I read that sentence when I was lying on the couch last night, listening to Tom try to prod Paul into waking up and doing his math homework. And I thought, "I'd like to come up with a pithy retort"; but in truth when confronted with such epigrams, I tend to blink hard and become speechless. I don't hold anything against the character for saying this; I don't hold anything against Fitzgerald for writing it. What I do is start asking myself, "Is he right?" and then saying no and then saying maybe and then sighing and looking out the window into the dusk and wishing I was a better human being than I am.
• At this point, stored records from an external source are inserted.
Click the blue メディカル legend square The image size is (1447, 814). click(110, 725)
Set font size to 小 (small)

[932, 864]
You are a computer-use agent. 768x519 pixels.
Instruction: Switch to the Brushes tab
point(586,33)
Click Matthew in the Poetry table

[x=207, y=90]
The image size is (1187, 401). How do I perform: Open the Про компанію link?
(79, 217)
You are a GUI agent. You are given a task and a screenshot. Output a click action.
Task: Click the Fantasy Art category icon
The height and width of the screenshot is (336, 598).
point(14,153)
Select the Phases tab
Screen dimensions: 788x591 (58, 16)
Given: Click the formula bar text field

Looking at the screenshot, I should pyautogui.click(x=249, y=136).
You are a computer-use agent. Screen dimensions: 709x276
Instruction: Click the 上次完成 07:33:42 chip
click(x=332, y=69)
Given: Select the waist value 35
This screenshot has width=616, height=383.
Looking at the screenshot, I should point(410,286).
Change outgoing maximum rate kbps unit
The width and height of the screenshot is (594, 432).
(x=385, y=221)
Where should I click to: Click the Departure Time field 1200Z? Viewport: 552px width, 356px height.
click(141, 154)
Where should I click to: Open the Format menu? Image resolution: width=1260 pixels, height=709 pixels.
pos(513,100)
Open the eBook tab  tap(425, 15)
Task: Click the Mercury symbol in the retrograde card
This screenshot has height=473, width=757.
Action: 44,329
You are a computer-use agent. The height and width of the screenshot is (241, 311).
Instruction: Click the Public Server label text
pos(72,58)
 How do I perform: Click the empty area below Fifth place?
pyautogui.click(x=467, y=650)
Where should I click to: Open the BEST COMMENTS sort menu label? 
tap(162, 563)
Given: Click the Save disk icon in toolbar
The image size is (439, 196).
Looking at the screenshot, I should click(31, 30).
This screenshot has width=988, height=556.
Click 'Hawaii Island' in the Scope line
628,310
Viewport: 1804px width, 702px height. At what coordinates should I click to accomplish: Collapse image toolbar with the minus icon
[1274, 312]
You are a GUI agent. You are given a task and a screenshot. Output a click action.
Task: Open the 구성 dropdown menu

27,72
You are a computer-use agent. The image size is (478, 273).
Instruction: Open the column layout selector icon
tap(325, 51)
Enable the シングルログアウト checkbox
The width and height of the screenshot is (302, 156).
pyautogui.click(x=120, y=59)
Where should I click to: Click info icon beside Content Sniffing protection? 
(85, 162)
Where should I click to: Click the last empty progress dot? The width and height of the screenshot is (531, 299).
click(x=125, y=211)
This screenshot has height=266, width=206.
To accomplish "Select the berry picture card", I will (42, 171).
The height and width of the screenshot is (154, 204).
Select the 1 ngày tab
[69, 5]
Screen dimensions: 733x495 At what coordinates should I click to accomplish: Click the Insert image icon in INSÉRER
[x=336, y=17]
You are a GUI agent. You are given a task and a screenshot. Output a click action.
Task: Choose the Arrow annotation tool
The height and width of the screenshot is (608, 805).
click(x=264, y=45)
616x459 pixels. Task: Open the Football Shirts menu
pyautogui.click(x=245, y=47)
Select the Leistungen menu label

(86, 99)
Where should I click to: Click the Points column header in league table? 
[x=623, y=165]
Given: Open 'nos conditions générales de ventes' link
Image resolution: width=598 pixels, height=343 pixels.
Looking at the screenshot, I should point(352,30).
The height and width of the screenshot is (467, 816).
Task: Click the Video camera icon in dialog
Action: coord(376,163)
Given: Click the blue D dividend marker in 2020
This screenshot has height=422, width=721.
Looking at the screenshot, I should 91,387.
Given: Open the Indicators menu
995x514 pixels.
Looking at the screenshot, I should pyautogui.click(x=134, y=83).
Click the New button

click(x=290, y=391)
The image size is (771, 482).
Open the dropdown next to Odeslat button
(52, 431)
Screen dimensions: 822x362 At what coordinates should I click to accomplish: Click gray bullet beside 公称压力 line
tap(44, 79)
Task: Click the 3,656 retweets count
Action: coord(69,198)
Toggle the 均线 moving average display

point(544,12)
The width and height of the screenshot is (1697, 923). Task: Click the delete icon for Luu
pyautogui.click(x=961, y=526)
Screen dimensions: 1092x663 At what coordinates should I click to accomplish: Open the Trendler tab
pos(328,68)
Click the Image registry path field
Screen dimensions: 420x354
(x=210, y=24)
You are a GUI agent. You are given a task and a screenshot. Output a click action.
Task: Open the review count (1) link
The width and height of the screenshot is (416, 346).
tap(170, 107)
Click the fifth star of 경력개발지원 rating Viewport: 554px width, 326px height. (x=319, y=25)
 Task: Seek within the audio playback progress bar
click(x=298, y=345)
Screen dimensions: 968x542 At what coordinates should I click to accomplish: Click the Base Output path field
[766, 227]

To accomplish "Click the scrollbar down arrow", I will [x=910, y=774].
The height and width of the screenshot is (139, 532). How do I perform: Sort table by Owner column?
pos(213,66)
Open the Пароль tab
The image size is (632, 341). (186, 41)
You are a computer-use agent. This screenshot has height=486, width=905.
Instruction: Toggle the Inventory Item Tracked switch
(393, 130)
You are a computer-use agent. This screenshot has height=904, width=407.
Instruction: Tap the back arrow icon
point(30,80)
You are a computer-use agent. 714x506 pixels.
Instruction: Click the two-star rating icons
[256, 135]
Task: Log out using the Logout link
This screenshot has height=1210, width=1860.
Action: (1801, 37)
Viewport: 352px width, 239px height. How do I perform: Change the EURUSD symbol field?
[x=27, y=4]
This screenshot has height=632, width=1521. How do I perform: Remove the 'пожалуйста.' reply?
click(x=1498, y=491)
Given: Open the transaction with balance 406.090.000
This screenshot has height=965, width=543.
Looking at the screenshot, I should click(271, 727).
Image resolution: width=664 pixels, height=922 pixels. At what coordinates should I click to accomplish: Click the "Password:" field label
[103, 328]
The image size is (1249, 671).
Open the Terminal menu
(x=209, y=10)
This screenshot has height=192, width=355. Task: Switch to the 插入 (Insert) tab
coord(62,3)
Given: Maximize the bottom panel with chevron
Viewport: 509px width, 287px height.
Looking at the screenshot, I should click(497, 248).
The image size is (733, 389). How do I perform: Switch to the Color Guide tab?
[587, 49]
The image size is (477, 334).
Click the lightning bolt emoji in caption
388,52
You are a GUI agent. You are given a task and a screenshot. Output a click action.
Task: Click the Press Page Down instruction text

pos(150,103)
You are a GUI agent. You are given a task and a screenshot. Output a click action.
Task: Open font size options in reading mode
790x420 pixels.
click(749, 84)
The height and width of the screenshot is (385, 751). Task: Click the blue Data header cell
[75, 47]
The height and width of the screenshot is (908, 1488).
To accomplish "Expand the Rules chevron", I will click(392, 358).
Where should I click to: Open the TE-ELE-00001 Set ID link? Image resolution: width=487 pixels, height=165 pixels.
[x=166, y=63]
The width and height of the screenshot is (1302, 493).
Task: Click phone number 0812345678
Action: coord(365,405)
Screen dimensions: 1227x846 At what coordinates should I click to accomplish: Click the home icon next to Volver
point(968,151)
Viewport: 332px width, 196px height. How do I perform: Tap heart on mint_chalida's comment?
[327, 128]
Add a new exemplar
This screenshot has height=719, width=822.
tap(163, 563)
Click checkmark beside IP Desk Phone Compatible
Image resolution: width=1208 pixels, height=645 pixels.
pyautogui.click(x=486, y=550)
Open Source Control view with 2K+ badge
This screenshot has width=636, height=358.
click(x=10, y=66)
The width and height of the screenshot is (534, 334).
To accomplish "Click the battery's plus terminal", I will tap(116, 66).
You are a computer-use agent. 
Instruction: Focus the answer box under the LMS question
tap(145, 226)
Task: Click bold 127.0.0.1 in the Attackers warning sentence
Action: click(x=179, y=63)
Sometimes when I think of my response to such a statement, I'm amazed that I've managed to do anything at all with my life--that any woman has managed to do anything at all with her life--that any person has managed to do anything with his or her life. It's so simple to be cowed; it's so simple to be nothing. It's so simple to take a plain declarative sentence to heart, to believe that it was invented to subdue all your seeping flaws and confiding, arrogant desires. Literature never gets any easier to take.
Ah. Time to change the subject, I see. So I'll move on to Winter's Tale news. I'm very close to ignoring Paul and continuing into the scene without him. Tom and I cannot seem to keep this child awake. Maybe he's having a growth spurt, or maybe he's got narcolepsy; but every day after school he comes home and falls asleep on the couch. Then, when woken, he mutates into a scowling zombie, and reading Shakespeare with a scowling zombie is not at all fun or instructive.
1 comment:
Similar to when the boss, the teacher or the principal admonishes a group. Those who are already working hard and following expectations take it to heart and those for whom the statements were meant just blightly brush them off.